Reading that, I wish Calvin could time travel to my family practice clinic and become my patient. I’d have to look up how to treat bubonic plague, but malaria, hemorrhoids, anemia, kidney stones, UTI, gout, constipation, chronic pain, GERD, Ascaris, migraines and insomnia are all in my purview. It would probably take me more than one visit to address everything, though. And, of course, I’d be sending him to the public health clinic to manage his tuberculosis. I think I could have not only helped extend his life but made it more pain-free and pleasant as well.

Another quirk of mine while reading is to figure out how old people were when they died. That is, someone will quote, “Let me forget the world and be swallowed up in the desire to glorify God, (David Brainerd, 1718-1747)” and I will pause to do the subtraction and gasp, “He was only 29!” Then I want to know why he died, so I’ll look it up (it was tuberculosis), and only then do I get back to my reading.
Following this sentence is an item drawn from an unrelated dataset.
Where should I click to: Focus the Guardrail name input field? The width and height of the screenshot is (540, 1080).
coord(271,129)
So now you know why I’m a slow reader.

Tuberculosis, now so treatable, has taken many deep thinkers at a young age over the centuries. Augustus Toplady, who wrote Rock of Ages, died of it in 1778 at age 38, and the poet Robert Burns was 37 when he died of tuberculosis in 1796. And, of course, Calvin. What would they have accomplished if they had lived longer?
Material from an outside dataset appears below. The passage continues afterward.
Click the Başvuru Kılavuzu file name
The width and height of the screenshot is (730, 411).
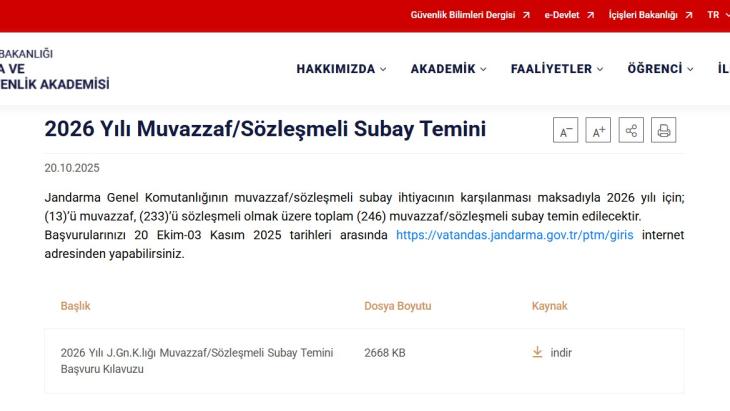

I am acutely aware that I am alive today only because of modern medicine. Had I been born a half century earlier, my life would have ended 27 years ago. Even without the cancer, I’d have been hobbled by hip arthritis. Perhaps an infection would have taken me out even before my cancer, though, either one preventable (now) by a vaccine or one treatable with antibiotics.

My conclusion? I am living on borrowed time. Every minute counts. I’m alive—healthy, breathing through my nose and pain free—for a purpose.
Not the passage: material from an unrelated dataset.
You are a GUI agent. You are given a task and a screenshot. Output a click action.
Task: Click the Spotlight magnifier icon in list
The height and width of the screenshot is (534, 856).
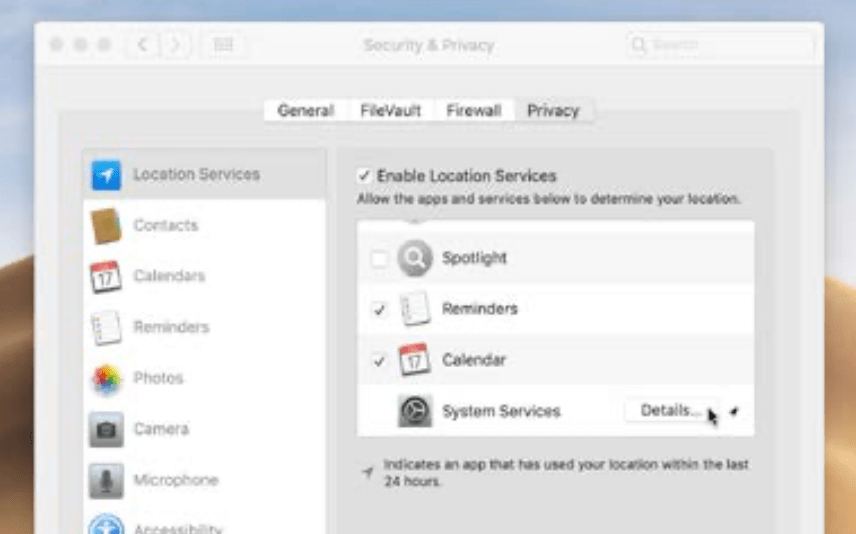(x=415, y=258)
Which makes me ask myself, “What am I accomplishing, since I have been given, through the blessings of modern medicine, this gift of time?”

About Amy Givler, MD

Amy Givler is a family physician in Monroe, Louisiana. She and her husband Don met in 1980 at a CMDA student event her first year of medical school, and they have both been active members of CMDA ever since. Amy graduated from Wellesley College and Georgetown University School of Medicine, and she then completed her family medicine residency at the same indigent-care hospital where she now works part time. She also works at an urgent-care clinic and is the medical director for a Shots for Tots clinic. Amy loves to write and has written many articles and one book, Hope in the Face of Cancer: A Survival Guide for the Journey You Did Not Choose. She and Don have a heart for missions, and hope to do more short-term trips now that their three children have launched from the nest.

2 Comments

  1. John Crouch on April 7, 2021 at 12:48 pm

    Really enjoyed this brief essay! I am a bit of a “slow reader” myself. And certainly not as thorough as you are, I am often given to speculation about the medical diagnoses in what I read. My sister was one of the early Kidney Transplant patients. In fact had two over a period of 25 years! Eventually died in part from Hepatitis C due to transfusions before that was tested. And even that is treatable now!

  2. R. Bowers on April 15, 2021 at 3:13 pm

    What about Rachel where a little oxytocin could have saved Jacob a lot of painful sorrow?